同时,在某些针对黑洞征、混合密度征、低密度影、不规则形状等CT平扫征象的研究中可以看到[12-14,19-21],具有CT平扫征象的试验组血肿体积较对照组更大,经过回归模型调整后,CT平扫征象仍然可以作为独立因素预测患者的不良结局。已有研究表明,CT平扫征象与ICH患者血肿扩大事件的发生密切相关[28-29]。这一差异提示,脑干出血中,初始血肿体积对患者预后的影响较潜在的血肿扩大风险更为显著。这应该与脑干所处的解剖位置密切相关。颅腔中小脑幕下的空间较小脑幕上更小,初始血肿所带来的颅内压迅速升高对患者病情的影响较小脑幕上出血而言更明显。
入院时的GCS评分依旧可靠,能够作为独立危险因素预测脑干出血患者的不良结局。入院GCS评分越低,患者出现不良预后的可能性越高。近期研究结果表明,血肿横断位最长径线与患者意识障碍程度(GCS评分)呈强负相关[30]。本研究结果也提示了血肿横断位最长径线与入院GCS评分在预测不良预后上具有一致性。另外,出血累及中脑、破入脑室及血肿边缘累及小脑的患者更易出现不良预后,当脑干患者的首次头部CT平扫出现以上情况时,临床医生应更为警惕。对照组患者入院时的收缩压较观察组更高,这可能提示针对脑干出血患者,急性期的降压治疗很有意义。
尽管结果存在差异,但能够在脑干出血的患者中检测到以上CT平扫征象,可能提示临床在脑干出血疾病变化的早期,同样存在相同或者类似的病理生理变化。各种CT平扫征象出现机制尚未被证实,这或许是接下来研究的主要方向。单种CT平扫征象无法独立预测脑干出血患者的预后,可联合多种CT平扫标志物建立预测模型,以提高预测的特异度及敏感度,这也是未来潜在的研究方向之一。
本研究的优势在于包含2个区域医疗中心的临床数据,且样本量较大,更能够客观地反映现实世界中脑干出血人群的真实情况,保障了研究的外部有效性。
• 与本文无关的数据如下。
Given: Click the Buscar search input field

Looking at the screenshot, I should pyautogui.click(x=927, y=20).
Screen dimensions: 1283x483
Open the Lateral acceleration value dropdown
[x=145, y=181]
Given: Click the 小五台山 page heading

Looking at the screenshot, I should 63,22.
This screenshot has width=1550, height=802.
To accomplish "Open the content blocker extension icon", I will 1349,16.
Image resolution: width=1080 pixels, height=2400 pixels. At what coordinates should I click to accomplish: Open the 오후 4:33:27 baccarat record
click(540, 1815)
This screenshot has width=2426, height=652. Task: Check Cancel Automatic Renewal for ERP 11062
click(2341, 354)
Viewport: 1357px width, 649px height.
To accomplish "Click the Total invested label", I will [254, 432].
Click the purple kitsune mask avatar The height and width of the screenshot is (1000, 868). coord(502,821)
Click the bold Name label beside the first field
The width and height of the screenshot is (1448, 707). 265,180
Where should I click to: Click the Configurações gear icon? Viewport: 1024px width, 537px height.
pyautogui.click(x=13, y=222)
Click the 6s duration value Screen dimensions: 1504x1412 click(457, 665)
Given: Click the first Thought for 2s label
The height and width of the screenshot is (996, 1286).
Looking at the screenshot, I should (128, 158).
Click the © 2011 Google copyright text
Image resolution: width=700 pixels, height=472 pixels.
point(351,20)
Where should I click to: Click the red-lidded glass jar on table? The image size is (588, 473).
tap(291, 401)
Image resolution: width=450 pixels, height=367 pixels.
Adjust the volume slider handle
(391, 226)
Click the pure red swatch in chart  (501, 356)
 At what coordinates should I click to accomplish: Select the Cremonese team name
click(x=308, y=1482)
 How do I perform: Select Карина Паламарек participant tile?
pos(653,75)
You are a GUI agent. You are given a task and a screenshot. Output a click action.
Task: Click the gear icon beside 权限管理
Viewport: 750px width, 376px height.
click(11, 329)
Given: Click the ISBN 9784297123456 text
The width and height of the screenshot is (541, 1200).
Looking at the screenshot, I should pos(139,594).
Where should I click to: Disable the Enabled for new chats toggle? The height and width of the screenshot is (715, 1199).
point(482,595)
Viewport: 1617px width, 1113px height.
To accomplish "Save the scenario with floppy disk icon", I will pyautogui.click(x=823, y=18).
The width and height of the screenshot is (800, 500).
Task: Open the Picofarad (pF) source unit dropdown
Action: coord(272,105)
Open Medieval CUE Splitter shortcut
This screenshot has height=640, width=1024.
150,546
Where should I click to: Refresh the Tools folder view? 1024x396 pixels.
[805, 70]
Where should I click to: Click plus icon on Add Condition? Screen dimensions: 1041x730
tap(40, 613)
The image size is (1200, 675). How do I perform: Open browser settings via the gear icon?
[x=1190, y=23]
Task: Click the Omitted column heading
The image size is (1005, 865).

目前的分析仍存在局限性:(1)本研究回顾性的设计对研究结果有影响。(2)有文献报道,脑桥出血的位置分型(旁正中型、被盖外侧型)与患者结局相关[24],作者没有评估横断位上血肿位置与患者结局之间的关系,会对研究内部有效性产生了一定程度的影响。(3)作者尚未完成对患者远期结局的随访,这是后续研究需要关注的内容。
综上所述,对于自发性脑干出血的患者而言,黑洞征、混合密度征、不规则形状、低密度影这4种CT平扫征象不能够独立预测患者的不良结局,脑干初始血肿的大小对患者不良预后产生的影响比潜在血肿扩大的风险更为显著。针对脑干出血患者,应当以初始血肿体积或血肿横断位最长径线作为更明确干预靶点,血肿横断位最长径线和入院时GCS评分可以作为独立因素预测患者不良结局的发生。本研究结果进一步阐述了CT平扫征象的适用范围,为脑干出血患者的临床诊疗思路提供了依据和方向。